» PROVIDED RECORDS:
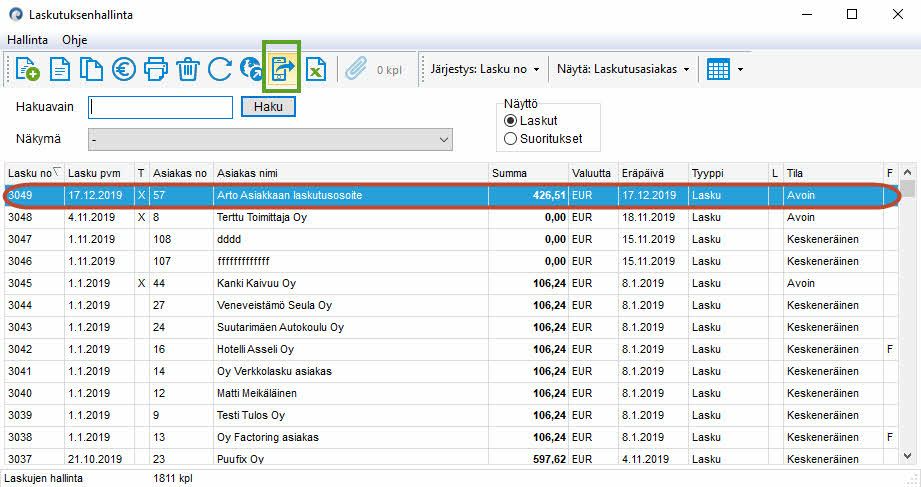
Task: Select the Laskut radio button
Action: click(x=511, y=121)
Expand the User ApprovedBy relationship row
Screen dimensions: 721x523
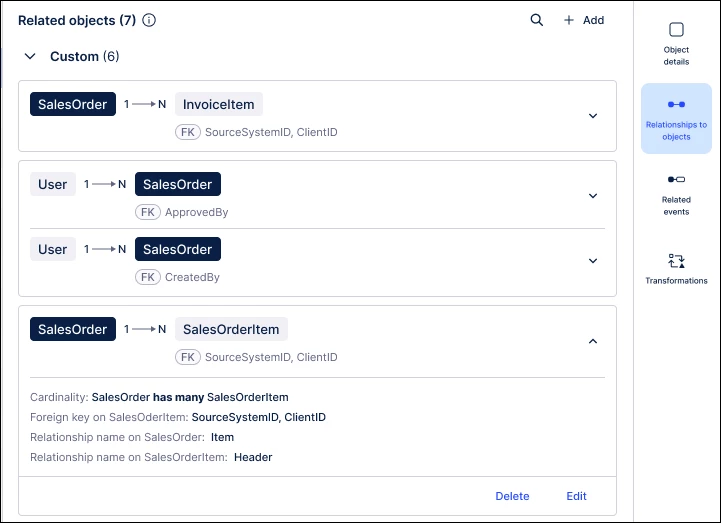pyautogui.click(x=592, y=196)
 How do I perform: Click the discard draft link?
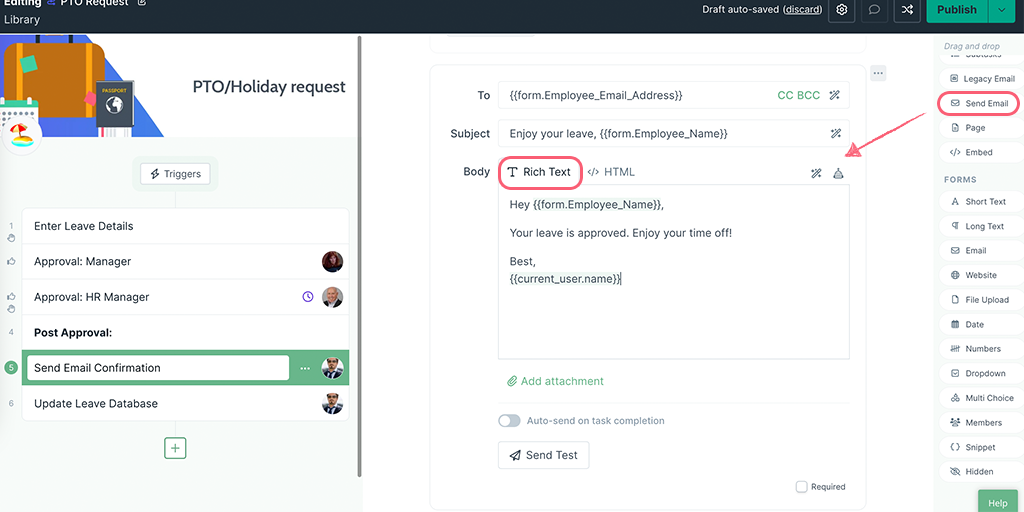coord(802,10)
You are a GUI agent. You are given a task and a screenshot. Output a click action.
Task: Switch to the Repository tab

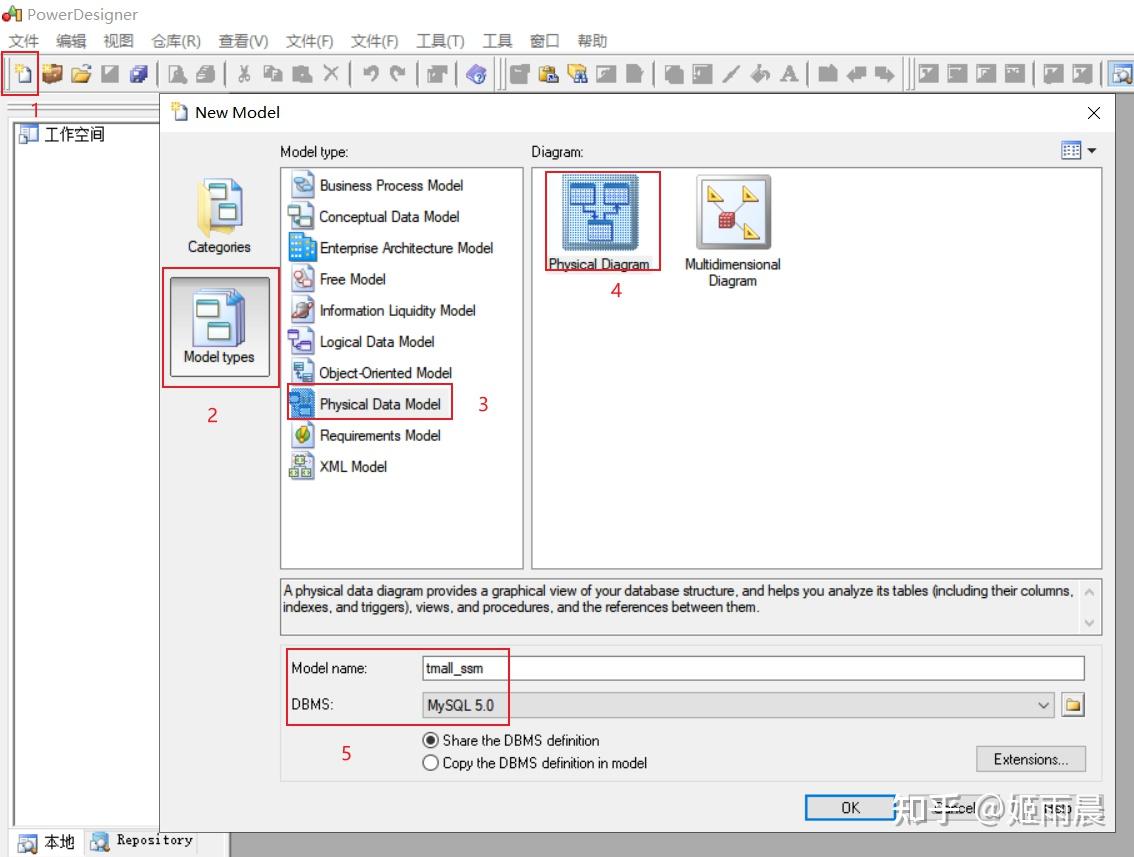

» WORK ORDER: Print exactly the lines between the line containing "Expand the User ApprovedBy relationship row" and the last line of the entries above, including both, and nothing besides; skip the pictures.

» RESULT FOR THIS TASK:
Expand the User ApprovedBy relationship row
Screen dimensions: 721x523
pyautogui.click(x=592, y=196)
 How do I perform: Click the discard draft link?
coord(802,10)
You are a GUI agent. You are given a task and a screenshot. Output a click action.
Task: Switch to the Repository tab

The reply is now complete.